Хрис побледнел. Видимо, он испугался, что этот хмурый гражданин в алом плаще изуродует его творение. Аристогейтон, однако, и пальцем не коснулся статуи, лишь еще раз окинул ее осуждающим взглядом и вышел. Толпа зрителей заметно поредела, зато тем, кто остался, стало лучше видно.
— По крайней мере, — проговорил пожилой философ, который теперь мог поучать своего юного друга, сколько душе угодно, — эта статуя останется, когда женщины уже не будет. Отравят ли ее цикутой или замучают на тимпаноне — об этих неприятных подробностях лучше даже не думать. Прекрасное тело — увы! — истлеет в могиле. А статуя будет жить и рассказывать следующим поколениям об истинной красоте. Это символ, который указывает на нечто большее, чем он сам. Видишь, Миртил, красота не принадлежит миру смертных.
— Так что же, Гермодор, — спросил юный Миртил, — получается, не важно, есть красивые люди или нет?

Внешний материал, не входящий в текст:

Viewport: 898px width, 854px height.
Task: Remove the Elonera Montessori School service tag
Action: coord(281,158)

— Конечно, важно, — ответствовал бородатый Гермодор, потрепав покрытую юношеским пушком щеку ученика. — Ведь они — отрада для наших глаз. Тебе, Миртил, кого так часто зовут «прекрасным», это должно быть известно лучше других. Но человеческая красота, как и красота, которую мы можем наблюдать в неодушевленных предметах окружающего мира, — это лишь тень совершенства, недоступного нашему пониманию. Красота не исчерпывается плотью и даже столь прочным материалом, как позолоченная бронза, из которой сделана эта статуя. Красота — истина, которая угадывается, но не содержится в вещи.

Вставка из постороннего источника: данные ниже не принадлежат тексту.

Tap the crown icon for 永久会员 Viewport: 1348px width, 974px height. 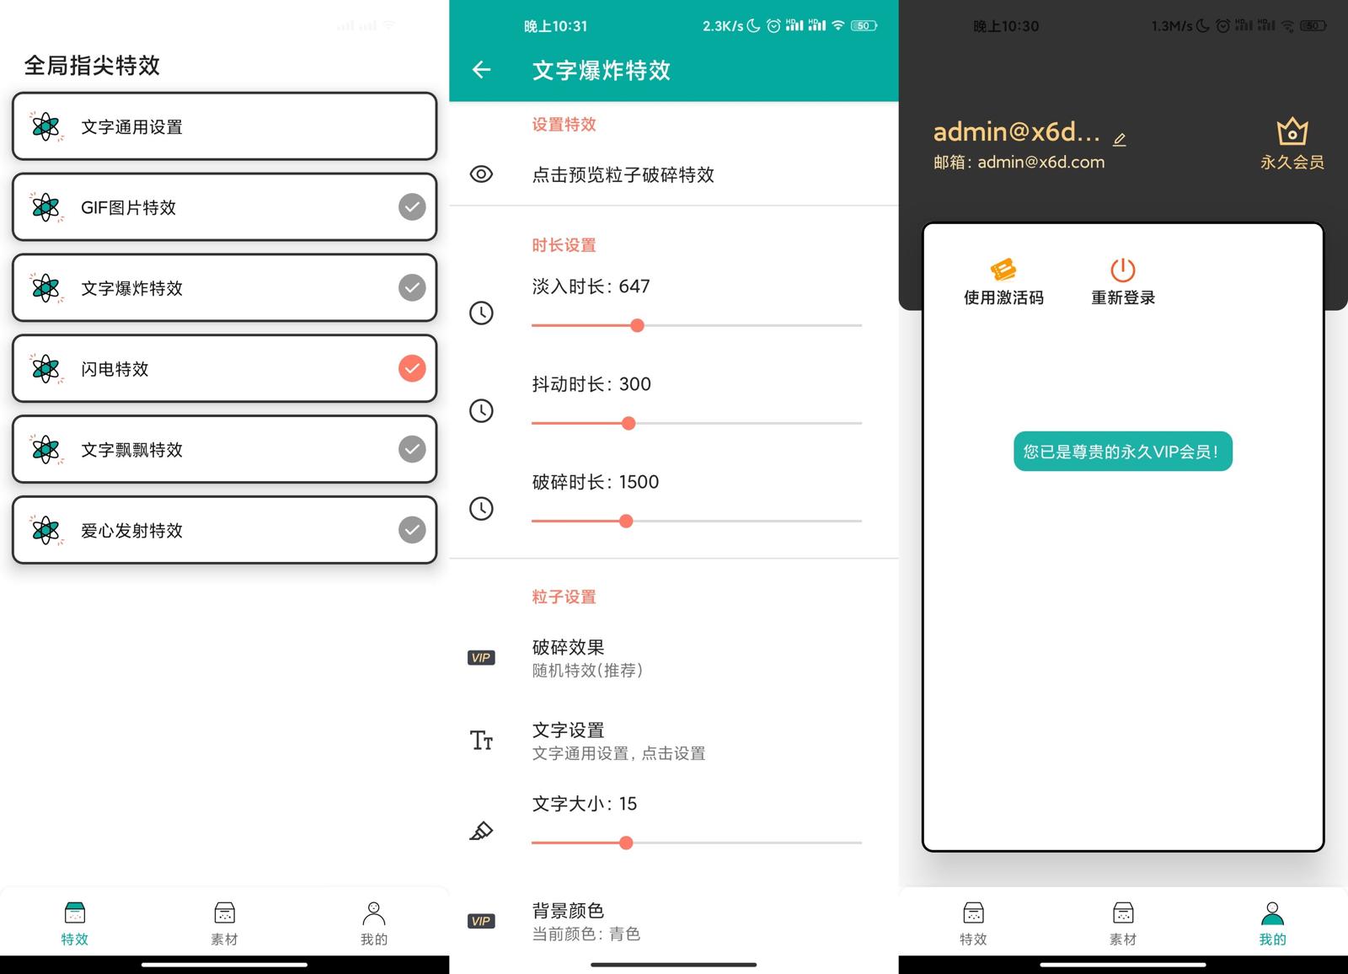[x=1291, y=131]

— Ты так много знаешь, — проговорил впечатленный Миртил. — Это и есть настоящая философия?
Едва ушли эти двое, как в лавке кузнеца появился Аристотель и бросил быстрый взгляд на статую.
— Как похожа, — пробормотал он и, не задерживаясь, вышел.
Я последовал за ним, радуясь, что посмотрел на золотую Фрину. Впрочем, живую она все равно не заменит, даже учитывая поразительное сходство статуи с оригиналом.
— Статуя великолепна, — сказал я Аристотелю, — но… не знаю… это все же не Фрина, — я вовремя спохватился. Ни к чему сообщать Аристотелю, что я видел настоящую Фрину, и вблизи. — Уверен, даже мастер Гефест считал своих золотых дев слабой заменой Афродите.
— Возможно. Хотя многим мужчинам приходится довольствоваться заменой.
— Ты видел Фрину? — спросил я, когда мы выбрались из толпы и могли говорить свободно. — Как она? Что она сказала?
Я по-прежнему слегка беспокоился, что гетера могла упомянуть меня в беседе с Аристотелем, но спокойный и уверенный тон философа развеял мои последние опасения. Ребячество. Как Фрина могла хоть что-то знать обо мне, который не обменялся с ней ни единым словом в ту памятную ночь?